Baerwaldt, Ralf disse:

[...]
> Du bootest dein c-/-FS, dein boot bleibt bei einer der
> rcS.d-Dateien stecken. Dann bootest du wieder dein normales
> FS und schaust nach, warum er stecken blieb. (Meist weil
> ein Programm oder Datei von /bin,/sbin oder /etc fehlt.)

Warum so kompliziert??
Du verschluesselst einfach die ganze Partition:
losetup -e aes -k 128 /dev/loop0 /dev/hda1
anschliessend mountest du /dev/loop0 und kopierst deine
root partition drauf.
Dein initrd muss dann ebenfalls den obigen losetup befehl
ausfuehren, und anstatt /dev/hda1 (oder was auch immer)
mountest du dann /dev/loop0 als /
Deine initrd muss also zusaetzlich das Komando losetup
beinhalten. Achte nur darauf das es statisch gelinkt ist,
du willst schliesslich nicht die ganze libc mit in die
initrd einbauen ;-))
Dein Kernel sollte natuerlich verschluesselung unterstuetzen,
wenn du es als modul kompiliert hast, dann muss die
initrd noch die noetigen module (mit insmod) installieren.


[...]
>> Ist die Ramdisk wirklich notwendig?
>
> Es hat Vorteile:
> 1. Ist sehr schnell
> 2. Manchmal ist man genoetigt Keys zwischen zu speichern.

Wozu denn das???


Du solltest jedoch beachten, dass das verschluesseln von FSen
auch performance kostet.
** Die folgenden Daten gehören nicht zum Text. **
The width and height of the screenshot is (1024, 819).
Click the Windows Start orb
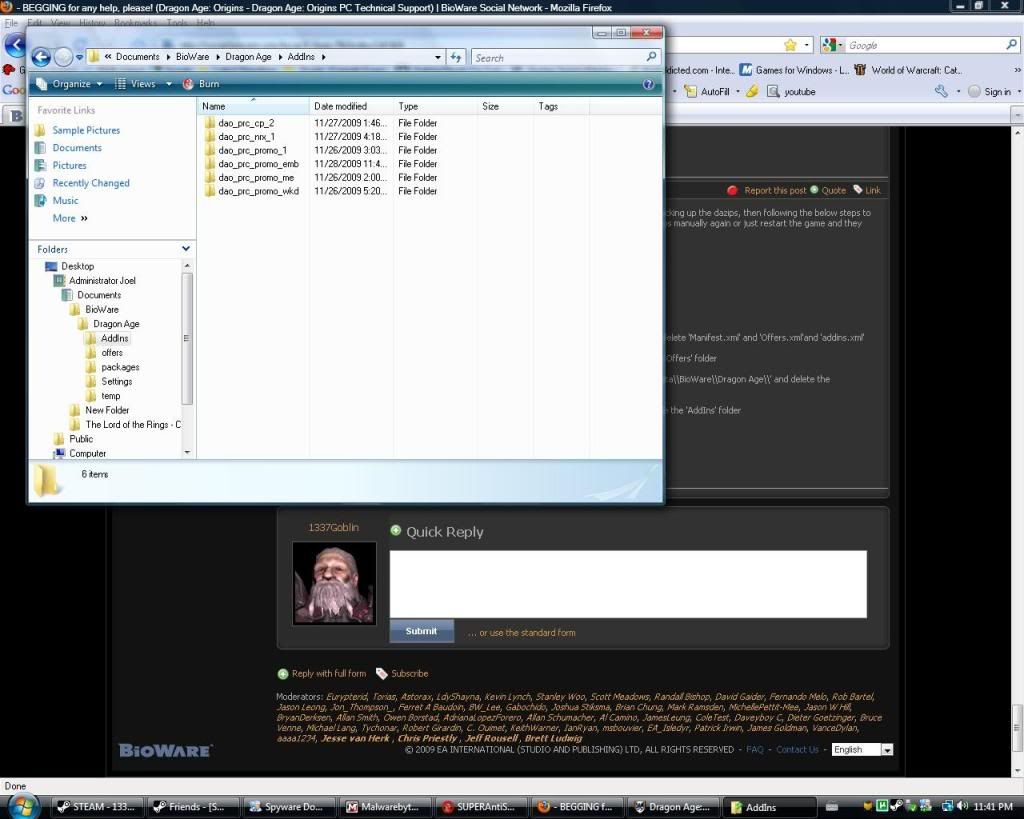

Das merkt man insbesondere beim
aufruf von find, insbesondere, da das loop-device als
Kernelthread mit max. prioritaet laeuft.
Ich hab auf meinem Laptop das /home verzeichnis verschluesselt,
und wenn der Cron-Job sdann updatedb aufruft geht der Rechner
ziemlich in die Knie, obwohl der Cronjob selbst schon mit nem nice
von 20 (niedrigster Prio) laeuft.


-- 
Don't worry be happy ...
Ciao Frank